Here, we’ll discuss a few of those myths and why they don’t hold up next to the facts.


All GMO Foods are Detrimental


Proponents of microbiome health plans tend to mention GMO foods as dangerous. The problem is that the term GMO applies to a wide swath of genetically engineered foods. Some GMO foods have only been slightly modified, while others have been drastically changed. None of the scientific studies has proven that GMO food is less healthy than the same type of food grown without any modification.


Probiotics Include all Fermented Foods


Not all fermented foods work as probiotics. A true probiotic contains enough live microorganisms to impact the number of bacteria in the intestines. Some fermented foods contain bacteria that will die as soon as they are exposed to oxygen, which means as soon as you open the container the bacteria are ineffective anyway.


Avoid All Sugar


Leaky gut syndrome occurs when the mucous layer in your intestines becomes porous, which allows substances to come into direct contact with the epithelial layer. The most common advice for avoiding leaky gut is to cut all sugars out of your diet. The trouble with that method is that many nutritious foods contain sugars that are necessary for good health. Cutting out sugar has not shown a definitive benefit, but in fact has caused nutrition problems.


Bacteria Outnumber Other Cells 10 to 1


As recently as 10 years ago scientists believed that the human body contained 10 times more bacteria than other kinds of cells. Modern researchers have discovered that the true ratio is closer to 1 bacteria cell for every 1 other type of cell. The science regarding microbiome health is changing rapidly as more research is conducted.

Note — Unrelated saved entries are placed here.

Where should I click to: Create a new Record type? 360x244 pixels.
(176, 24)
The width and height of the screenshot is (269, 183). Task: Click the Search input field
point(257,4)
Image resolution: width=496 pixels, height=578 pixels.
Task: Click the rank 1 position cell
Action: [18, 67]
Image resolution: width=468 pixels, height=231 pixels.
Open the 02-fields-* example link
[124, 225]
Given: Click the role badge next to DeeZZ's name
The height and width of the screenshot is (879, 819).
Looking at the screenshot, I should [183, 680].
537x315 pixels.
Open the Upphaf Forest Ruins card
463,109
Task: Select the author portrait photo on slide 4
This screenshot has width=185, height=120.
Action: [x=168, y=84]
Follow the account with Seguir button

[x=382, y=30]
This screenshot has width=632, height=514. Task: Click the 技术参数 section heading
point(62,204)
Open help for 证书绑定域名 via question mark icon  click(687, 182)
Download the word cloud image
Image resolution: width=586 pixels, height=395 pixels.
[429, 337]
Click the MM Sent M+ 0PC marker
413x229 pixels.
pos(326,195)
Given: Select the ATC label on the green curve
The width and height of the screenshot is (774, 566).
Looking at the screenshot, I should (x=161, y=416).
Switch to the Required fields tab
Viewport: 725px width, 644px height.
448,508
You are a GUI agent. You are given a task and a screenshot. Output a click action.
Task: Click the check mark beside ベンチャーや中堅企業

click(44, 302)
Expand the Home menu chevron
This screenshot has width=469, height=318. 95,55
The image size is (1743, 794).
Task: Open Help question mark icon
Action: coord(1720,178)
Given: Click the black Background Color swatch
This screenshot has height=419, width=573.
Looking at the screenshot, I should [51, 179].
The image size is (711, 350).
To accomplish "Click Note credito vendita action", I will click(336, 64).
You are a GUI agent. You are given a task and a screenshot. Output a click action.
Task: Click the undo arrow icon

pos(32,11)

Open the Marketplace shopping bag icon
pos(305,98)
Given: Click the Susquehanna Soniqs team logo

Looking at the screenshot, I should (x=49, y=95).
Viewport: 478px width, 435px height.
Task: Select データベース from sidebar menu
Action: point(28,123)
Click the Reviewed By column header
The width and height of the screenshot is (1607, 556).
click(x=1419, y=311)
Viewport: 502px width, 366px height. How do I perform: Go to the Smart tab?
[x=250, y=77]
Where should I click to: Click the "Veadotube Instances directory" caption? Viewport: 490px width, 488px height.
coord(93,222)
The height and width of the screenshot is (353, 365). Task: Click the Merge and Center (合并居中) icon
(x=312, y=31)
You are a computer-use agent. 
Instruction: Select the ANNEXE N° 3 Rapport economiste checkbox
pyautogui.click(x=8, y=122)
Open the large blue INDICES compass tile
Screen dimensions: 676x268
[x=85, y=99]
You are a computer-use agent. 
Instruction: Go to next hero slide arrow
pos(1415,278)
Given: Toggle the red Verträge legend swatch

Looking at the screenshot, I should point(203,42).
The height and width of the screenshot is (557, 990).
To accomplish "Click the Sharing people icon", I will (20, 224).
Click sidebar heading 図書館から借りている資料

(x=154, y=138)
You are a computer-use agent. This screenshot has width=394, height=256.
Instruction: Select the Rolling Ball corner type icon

Fiber and Fermented Foods are Best for Gut Health


Many of the digestive problems that are blamed on the microbiome can be treated by eating more slowly, avoiding too much caffeine, or eating regularly. Fibrous or fermented foods are not always a cure-all for these problems. In fact, fiber can cause illnesses such as irritable bowel syndrome to become even worse. It’s always best to consider your entire eating schedule and make healthy adjustments for long term results.